## Assignment
Search the entries below. Return every line that has "resolution" in it.

::::

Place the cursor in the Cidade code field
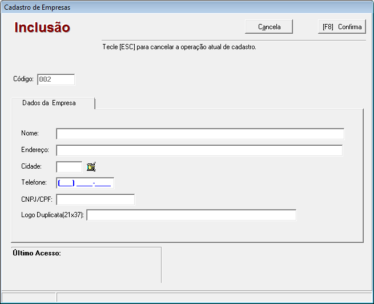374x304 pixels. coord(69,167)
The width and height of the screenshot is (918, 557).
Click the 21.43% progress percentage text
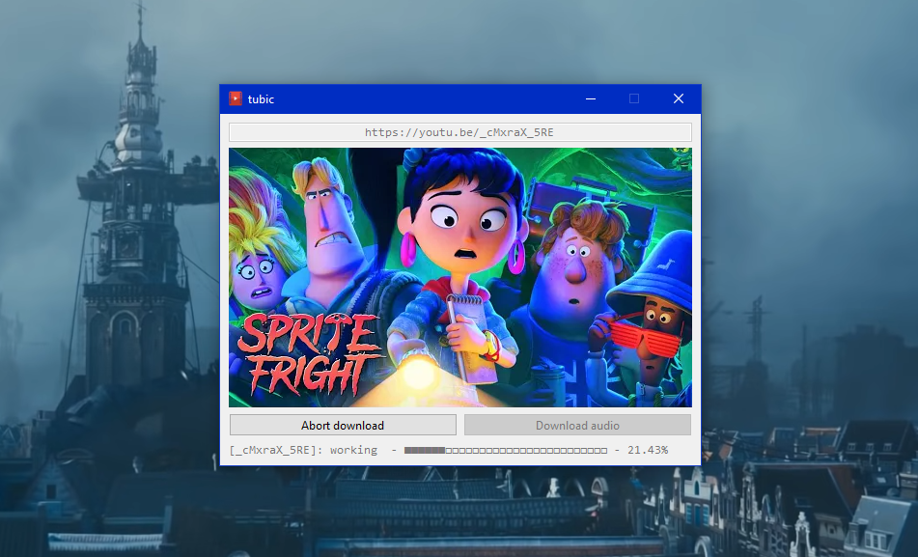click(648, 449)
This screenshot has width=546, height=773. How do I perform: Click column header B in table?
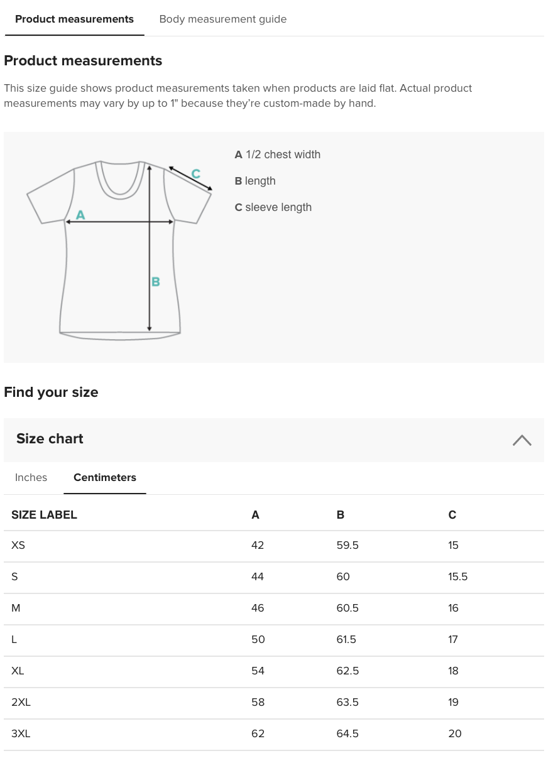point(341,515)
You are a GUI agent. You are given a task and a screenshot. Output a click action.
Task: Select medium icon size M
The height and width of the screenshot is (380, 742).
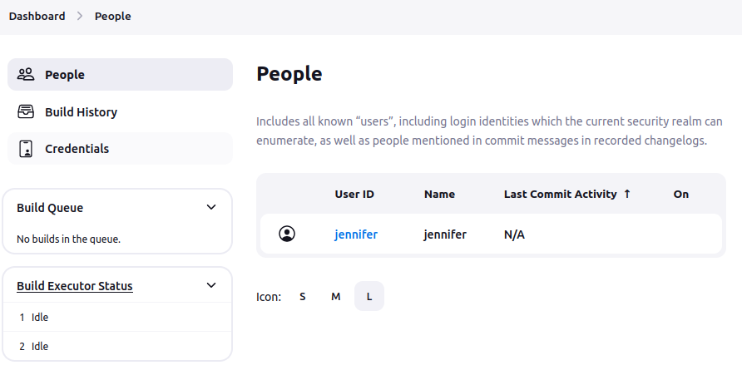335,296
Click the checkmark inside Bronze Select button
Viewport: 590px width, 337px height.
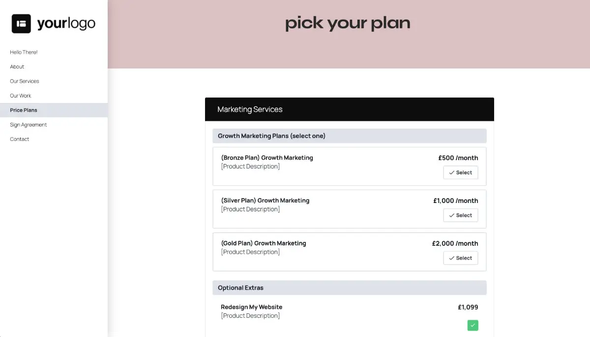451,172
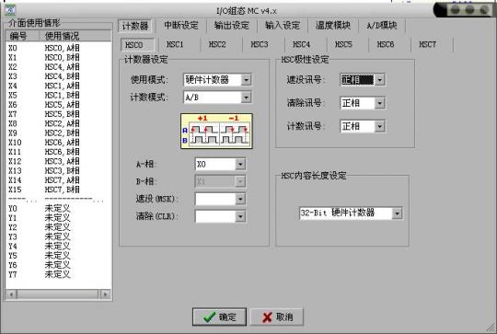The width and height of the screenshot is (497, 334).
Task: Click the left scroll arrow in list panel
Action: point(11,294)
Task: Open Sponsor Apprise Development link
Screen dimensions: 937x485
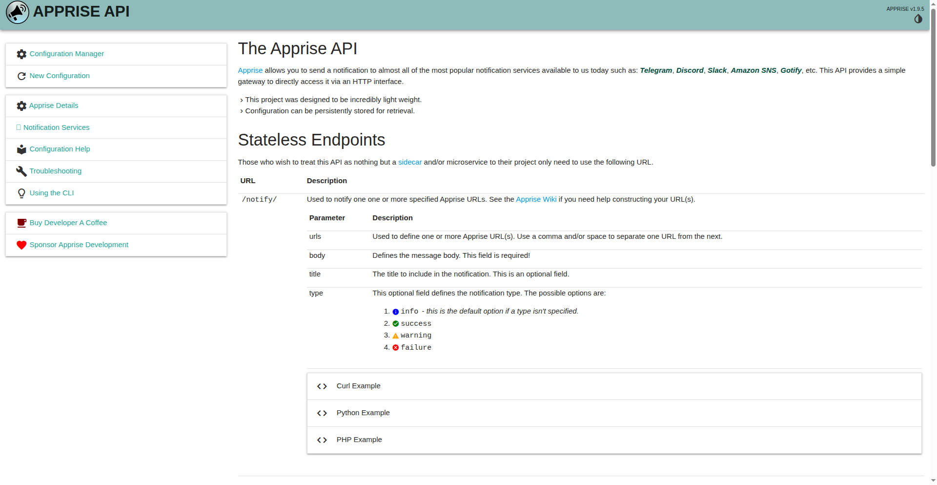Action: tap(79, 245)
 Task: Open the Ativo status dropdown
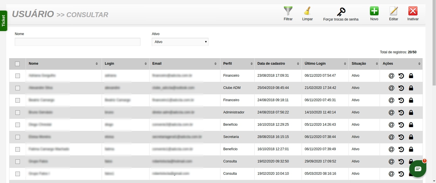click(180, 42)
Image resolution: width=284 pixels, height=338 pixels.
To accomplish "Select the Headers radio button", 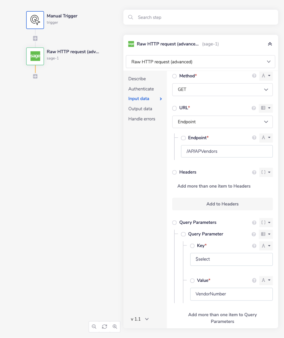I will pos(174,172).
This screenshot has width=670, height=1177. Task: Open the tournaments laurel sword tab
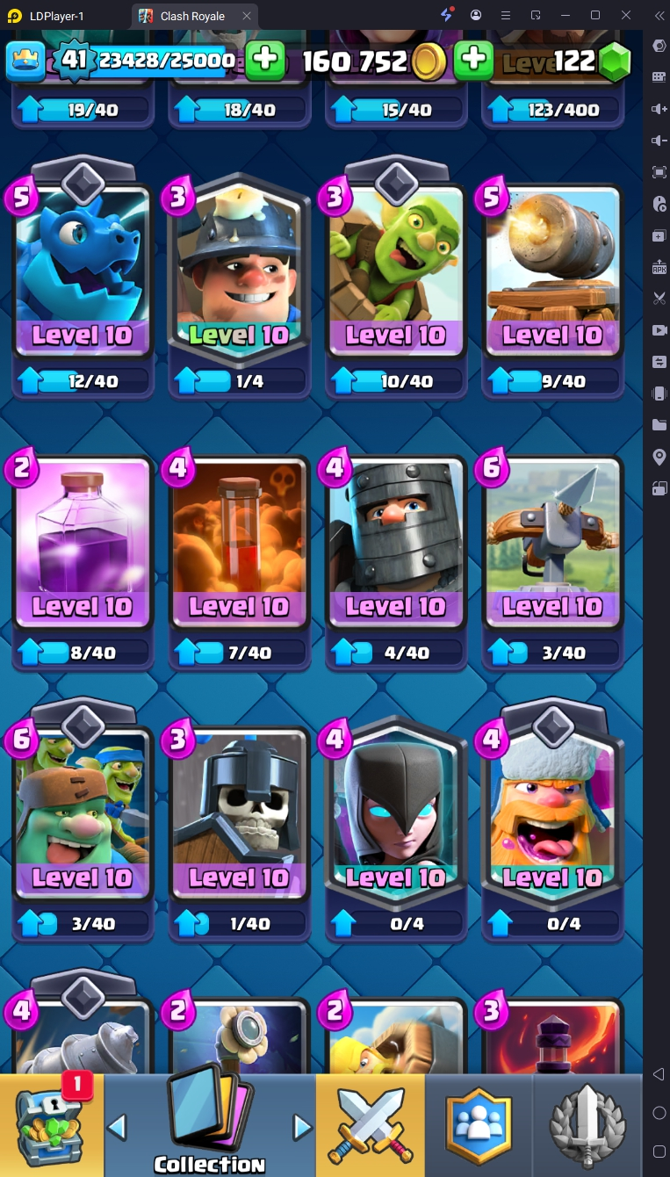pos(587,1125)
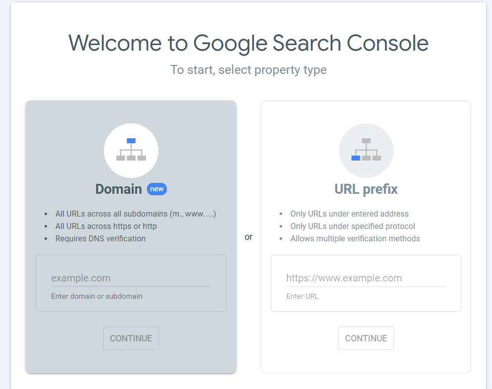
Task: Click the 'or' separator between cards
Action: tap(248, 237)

::::

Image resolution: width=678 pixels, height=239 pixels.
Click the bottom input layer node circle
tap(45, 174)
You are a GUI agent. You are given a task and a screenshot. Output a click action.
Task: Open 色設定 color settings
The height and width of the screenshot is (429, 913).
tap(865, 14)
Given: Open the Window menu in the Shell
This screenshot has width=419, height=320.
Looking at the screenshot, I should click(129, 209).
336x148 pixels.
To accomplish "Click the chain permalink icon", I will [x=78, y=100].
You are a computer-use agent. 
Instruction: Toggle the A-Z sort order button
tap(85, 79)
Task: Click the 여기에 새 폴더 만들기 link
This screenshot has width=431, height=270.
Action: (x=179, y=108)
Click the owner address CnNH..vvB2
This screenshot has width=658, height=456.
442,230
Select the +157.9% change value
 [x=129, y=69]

::::

## Answer to the problem
Image resolution: width=284 pixels, height=338 pixels.
Image resolution: width=678 pixels, height=239 pixels.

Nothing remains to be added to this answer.